- Assigned task -
Please write out exactly the lines of the data below from the line holding "247x204 pixels." through the line holding "Click Generate treatment", and leave out the rest.

Stored data entries:
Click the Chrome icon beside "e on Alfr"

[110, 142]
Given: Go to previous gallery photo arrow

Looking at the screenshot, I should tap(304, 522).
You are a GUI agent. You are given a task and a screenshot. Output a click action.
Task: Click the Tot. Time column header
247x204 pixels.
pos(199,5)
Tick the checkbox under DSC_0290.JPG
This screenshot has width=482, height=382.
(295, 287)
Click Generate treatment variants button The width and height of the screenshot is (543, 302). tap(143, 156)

==

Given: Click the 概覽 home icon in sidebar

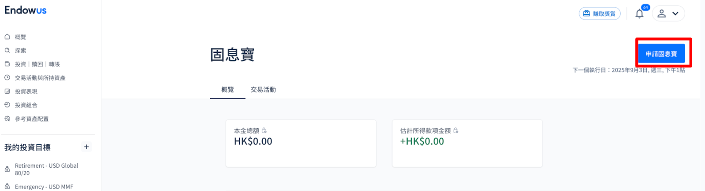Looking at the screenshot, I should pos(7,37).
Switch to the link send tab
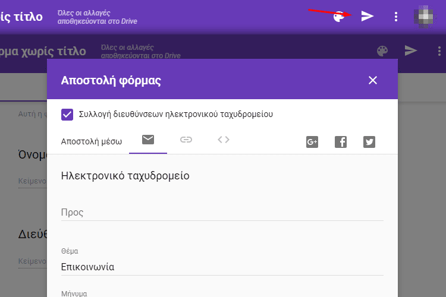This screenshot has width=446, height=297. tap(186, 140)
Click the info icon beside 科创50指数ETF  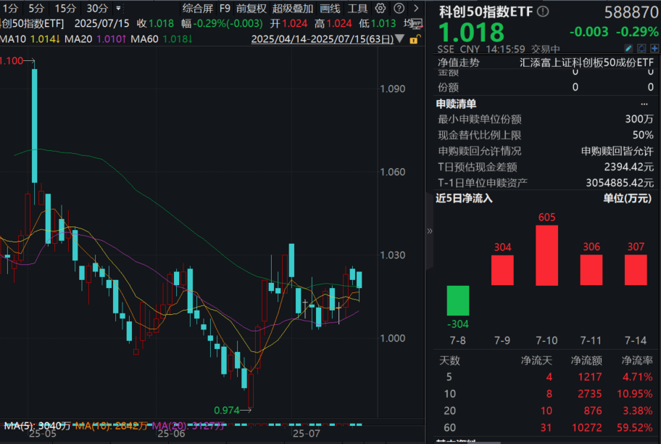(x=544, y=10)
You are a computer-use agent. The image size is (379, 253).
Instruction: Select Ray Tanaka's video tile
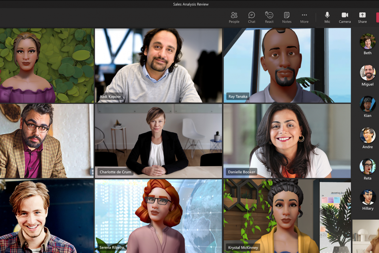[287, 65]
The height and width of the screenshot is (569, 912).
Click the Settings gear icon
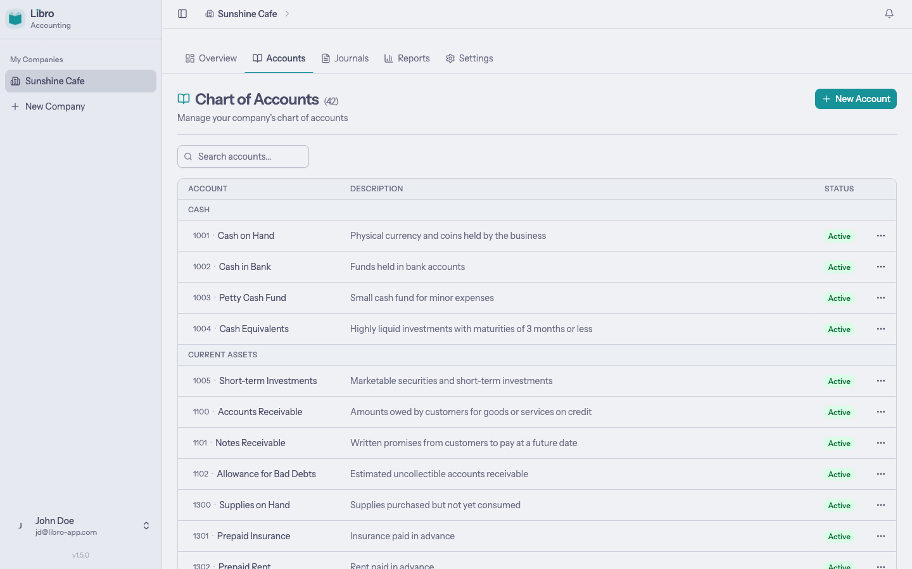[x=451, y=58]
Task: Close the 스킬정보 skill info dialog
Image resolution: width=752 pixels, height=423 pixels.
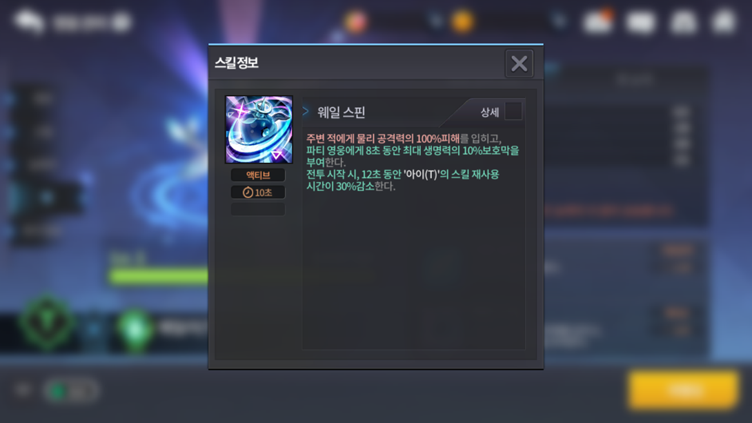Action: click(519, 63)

- Response area -
247x204 pixels.
pos(199,5)
Tick the checkbox under DSC_0290.JPG
This screenshot has width=482, height=382.
(295, 287)
Click Generate treatment variants button The width and height of the screenshot is (543, 302). tap(143, 156)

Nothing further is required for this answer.